YOUR GOAL. Write out every line of the records below as a JSON list of strings, with one string per line and blank lines omitted.

========================================================================

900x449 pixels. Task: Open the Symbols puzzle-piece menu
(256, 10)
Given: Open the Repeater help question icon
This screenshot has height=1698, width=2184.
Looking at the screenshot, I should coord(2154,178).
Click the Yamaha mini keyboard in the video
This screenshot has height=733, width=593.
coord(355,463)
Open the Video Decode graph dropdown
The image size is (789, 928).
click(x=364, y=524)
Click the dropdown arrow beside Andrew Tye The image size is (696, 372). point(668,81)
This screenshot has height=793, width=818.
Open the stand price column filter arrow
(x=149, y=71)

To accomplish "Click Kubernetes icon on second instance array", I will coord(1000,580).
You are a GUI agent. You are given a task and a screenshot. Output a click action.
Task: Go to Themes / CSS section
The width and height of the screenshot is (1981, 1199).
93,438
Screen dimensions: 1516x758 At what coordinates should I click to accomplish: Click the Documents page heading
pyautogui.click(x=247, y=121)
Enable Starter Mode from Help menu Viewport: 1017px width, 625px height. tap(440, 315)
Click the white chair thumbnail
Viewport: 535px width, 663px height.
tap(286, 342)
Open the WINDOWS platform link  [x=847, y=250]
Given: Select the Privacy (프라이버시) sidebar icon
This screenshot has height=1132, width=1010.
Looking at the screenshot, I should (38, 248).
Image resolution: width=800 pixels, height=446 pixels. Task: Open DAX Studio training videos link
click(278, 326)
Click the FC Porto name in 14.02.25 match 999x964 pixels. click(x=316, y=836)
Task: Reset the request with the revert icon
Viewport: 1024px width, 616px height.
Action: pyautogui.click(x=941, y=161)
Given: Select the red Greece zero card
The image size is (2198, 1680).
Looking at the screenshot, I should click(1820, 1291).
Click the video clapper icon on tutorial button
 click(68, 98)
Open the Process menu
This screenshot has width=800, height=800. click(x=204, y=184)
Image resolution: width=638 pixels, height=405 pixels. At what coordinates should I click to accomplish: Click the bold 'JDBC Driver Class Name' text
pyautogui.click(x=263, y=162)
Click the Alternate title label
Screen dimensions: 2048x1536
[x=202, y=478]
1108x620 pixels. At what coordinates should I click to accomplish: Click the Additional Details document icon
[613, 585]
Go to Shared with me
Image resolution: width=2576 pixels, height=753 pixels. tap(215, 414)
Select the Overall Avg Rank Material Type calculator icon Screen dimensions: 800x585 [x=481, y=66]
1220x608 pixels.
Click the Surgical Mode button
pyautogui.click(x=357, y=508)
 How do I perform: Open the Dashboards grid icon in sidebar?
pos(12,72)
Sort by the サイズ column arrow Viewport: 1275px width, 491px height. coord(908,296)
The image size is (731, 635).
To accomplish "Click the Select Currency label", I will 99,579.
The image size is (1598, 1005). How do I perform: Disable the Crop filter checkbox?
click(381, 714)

========================================================================

EXPECTED ANSWER.
[
  "900x449 pixels. Task: Open the Symbols puzzle-piece menu",
  "(256, 10)",
  "Given: Open the Repeater help question icon",
  "This screenshot has height=1698, width=2184.",
  "Looking at the screenshot, I should coord(2154,178).",
  "Click the Yamaha mini keyboard in the video",
  "This screenshot has height=733, width=593.",
  "coord(355,463)",
  "Open the Video Decode graph dropdown",
  "The image size is (789, 928).",
  "click(x=364, y=524)",
  "Click the dropdown arrow beside Andrew Tye The image size is (696, 372). point(668,81)",
  "This screenshot has height=793, width=818.",
  "Open the stand price column filter arrow",
  "(x=149, y=71)",
  "To accomplish \"Click Kubernetes icon on second instance array\", I will coord(1000,580).",
  "You are a GUI agent. You are given a task and a screenshot. Output a click action.",
  "Task: Go to Themes / CSS section",
  "The width and height of the screenshot is (1981, 1199).",
  "93,438",
  "Screen dimensions: 1516x758 At what coordinates should I click to accomplish: Click the Documents page heading",
  "pyautogui.click(x=247, y=121)",
  "Enable Starter Mode from Help menu Viewport: 1017px width, 625px height. tap(440, 315)",
  "Click the white chair thumbnail",
  "Viewport: 535px width, 663px height.",
  "tap(286, 342)",
  "Open the WINDOWS platform link  [x=847, y=250]",
  "Given: Select the Privacy (프라이버시) sidebar icon",
  "This screenshot has height=1132, width=1010.",
  "Looking at the screenshot, I should (38, 248).",
  "Image resolution: width=800 pixels, height=446 pixels. Task: Open DAX Studio training videos link",
  "click(278, 326)",
  "Click the FC Porto name in 14.02.25 match 999x964 pixels. click(x=316, y=836)",
  "Task: Reset the request with the revert icon",
  "Viewport: 1024px width, 616px height.",
  "Action: pyautogui.click(x=941, y=161)",
  "Given: Select the red Greece zero card",
  "The image size is (2198, 1680).",
  "Looking at the screenshot, I should click(1820, 1291).",
  "Click the video clapper icon on tutorial button",
  " click(68, 98)",
  "Open the Process menu",
  "This screenshot has width=800, height=800. click(x=204, y=184)",
  "Image resolution: width=638 pixels, height=405 pixels. At what coordinates should I click to accomplish: Click the bold 'JDBC Driver Class Name' text",
  "pyautogui.click(x=263, y=162)",
  "Click the Alternate title label",
  "Screen dimensions: 2048x1536",
  "[x=202, y=478]",
  "1108x620 pixels. At what coordinates should I click to accomplish: Click the Additional Details document icon",
  "[613, 585]",
  "Go to Shared with me",
  "Image resolution: width=2576 pixels, height=753 pixels. tap(215, 414)",
  "Select the Overall Avg Rank Material Type calculator icon Screen dimensions: 800x585 [x=481, y=66]",
  "1220x608 pixels.",
  "Click the Surgical Mode button",
  "pyautogui.click(x=357, y=508)",
  " How do I perform: Open the Dashboards grid icon in sidebar?",
  "pos(12,72)",
  "Sort by the サイズ column arrow Viewport: 1275px width, 491px height. coord(908,296)",
  "The image size is (731, 635).",
  "To accomplish \"Click the Select Currency label\", I will 99,579.",
  "The image size is (1598, 1005). How do I perform: Disable the Crop filter checkbox?",
  "click(381, 714)"
]